For Reel

The Sport Parade (1932)
August 16, 2012, 7:54 am
Filed under: Reviews | Tags: , ,

Director: Dudley Murphy

Director Dudley Murphy’s aggressive visual flares more than make up for what The Sport Parade lacks in story. He uses crowded frames – taking a particular liking to objects in the extreme foreground – and a number of clever match-cuts that intentionally draw attention to themselves. Although there were a few directors (Rouben Mamoulian being a prime example) who pushed the limits of aesthetic stylization in the early years of sound, by-and-large Hollywood’s visuals had regressed from their complexity in late silent pictures such as F.W. Murnau’s Sunrise: A Song of Two Humans or King Vidor’s The Crowd. Murphy hadn’t quite figured out how to coalesce his attention-seeking visual sensibilities with a strong sense of narrative by the time of The Sport Parade, but as it is it remains a valuable artifact, far different from the typical RKO production of the time.
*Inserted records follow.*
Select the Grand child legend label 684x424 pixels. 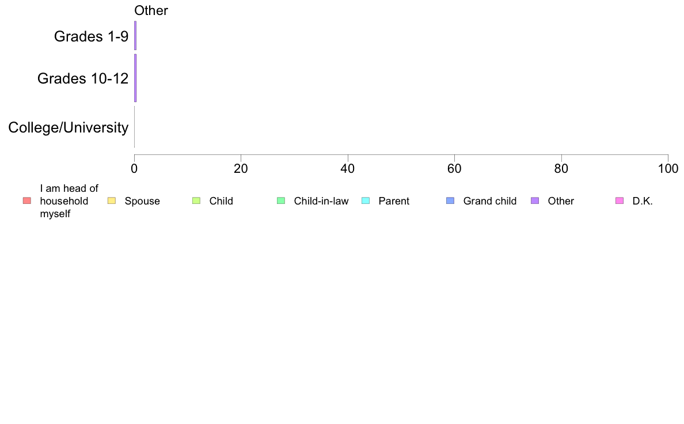[x=490, y=201]
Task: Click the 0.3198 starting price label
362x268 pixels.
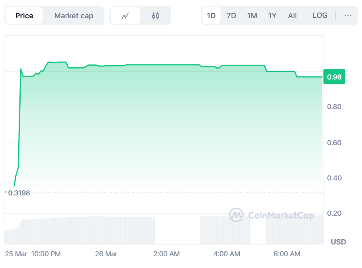Action: [x=19, y=193]
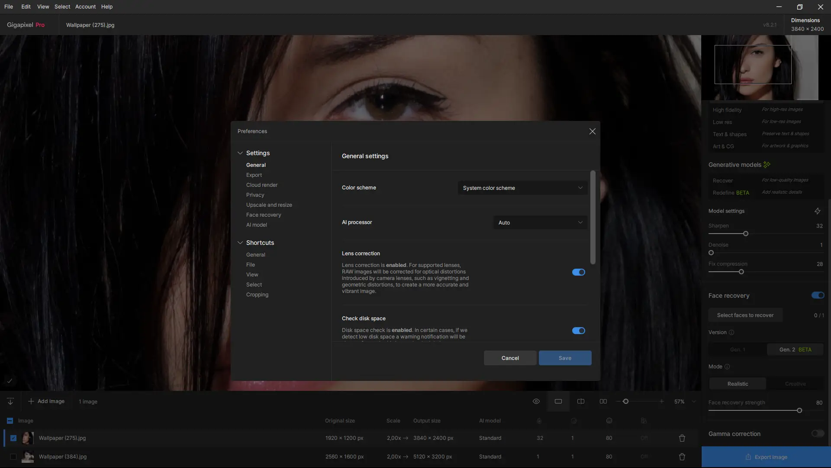Click the lightning bolt icon beside Model settings
831x468 pixels.
point(817,211)
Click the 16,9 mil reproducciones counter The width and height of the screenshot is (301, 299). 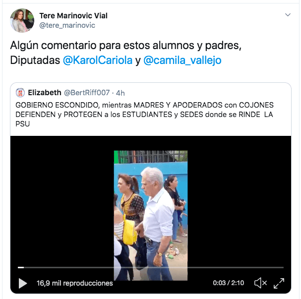click(75, 283)
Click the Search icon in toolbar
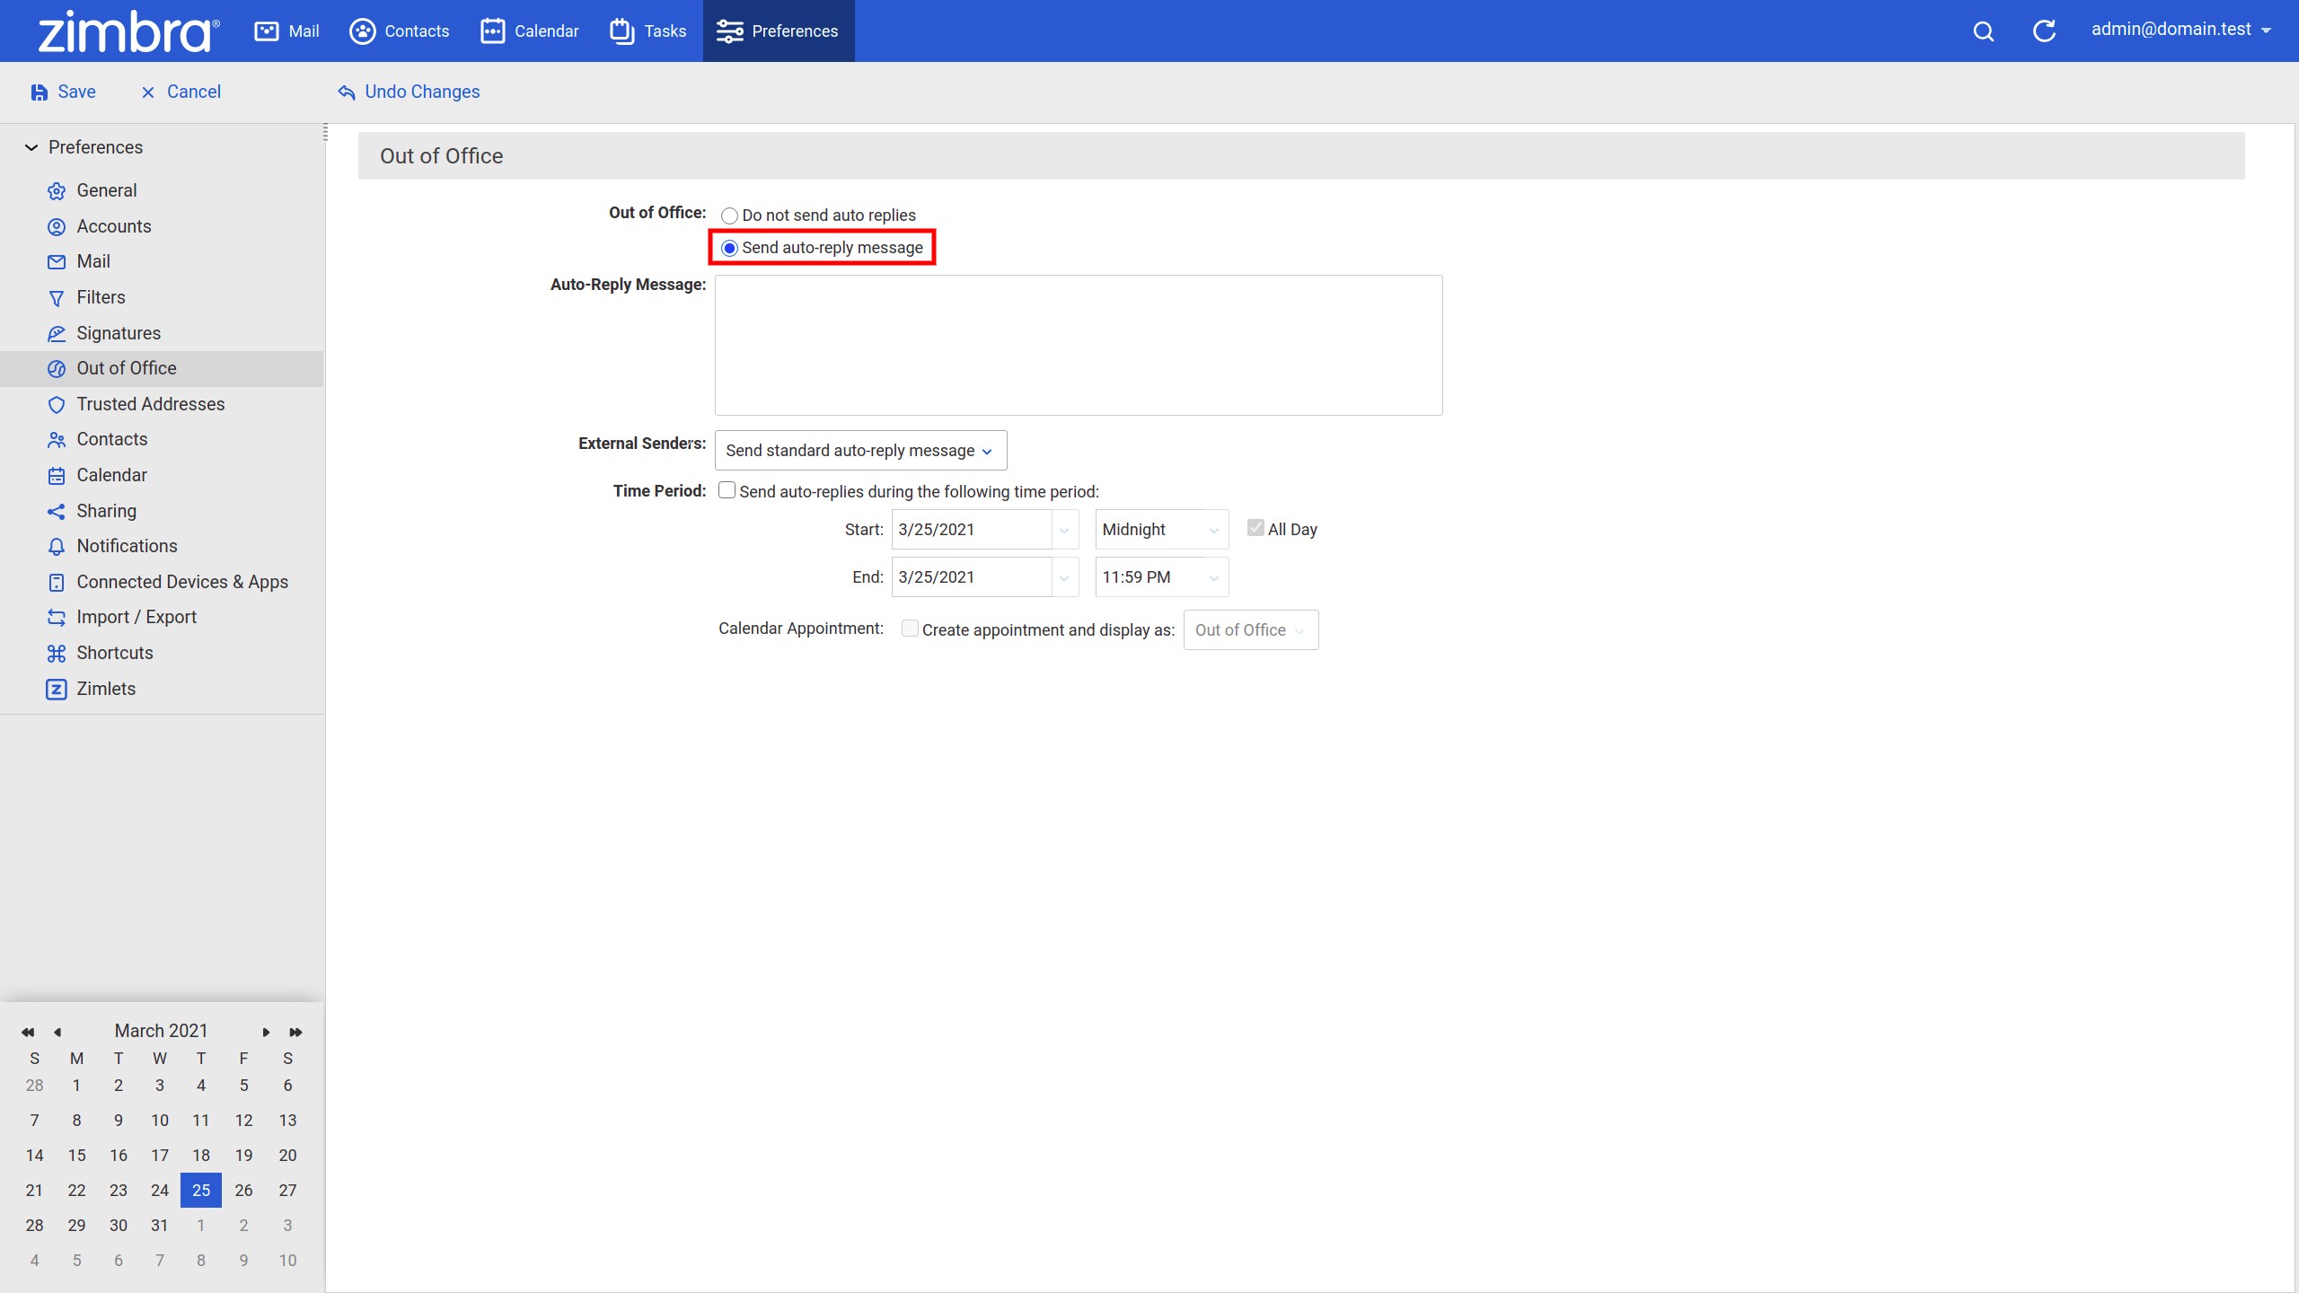 (1983, 30)
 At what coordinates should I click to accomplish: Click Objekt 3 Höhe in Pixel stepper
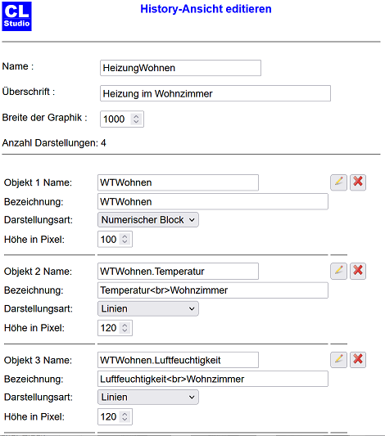click(125, 416)
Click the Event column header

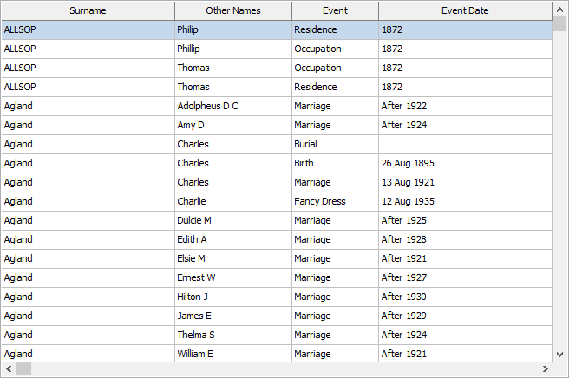pos(334,10)
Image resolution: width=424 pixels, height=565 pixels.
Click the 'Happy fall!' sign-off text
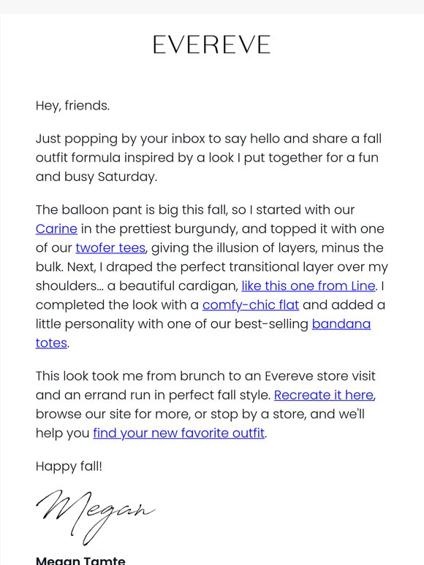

Its visuals, however, are not the only thing that is of interest historically. A thinly-veiled layer of homoeroticism is present from the first several minutes, in which William Gargan calls Joel McCrea handsome before playfully slapping him on the bum with a towel in a locker room shower. McCrea, who was considered one of Hollywood’s sexiest leading men of the period, is fetishized throughout – he wears very little in several extended scenes, and in a climactic professional wrestling match the camera takes a particular interest in his musculature. Earlier in the picture, two homosexual men leave a similar wrestling match due to their displeasure of the violence, holding hands in a public display of affection as they vacate their seats. Ordinary as the central love triangle may be, The Sport Parade is not only a visual spectacle, but one of the major gay films of the early 1930s.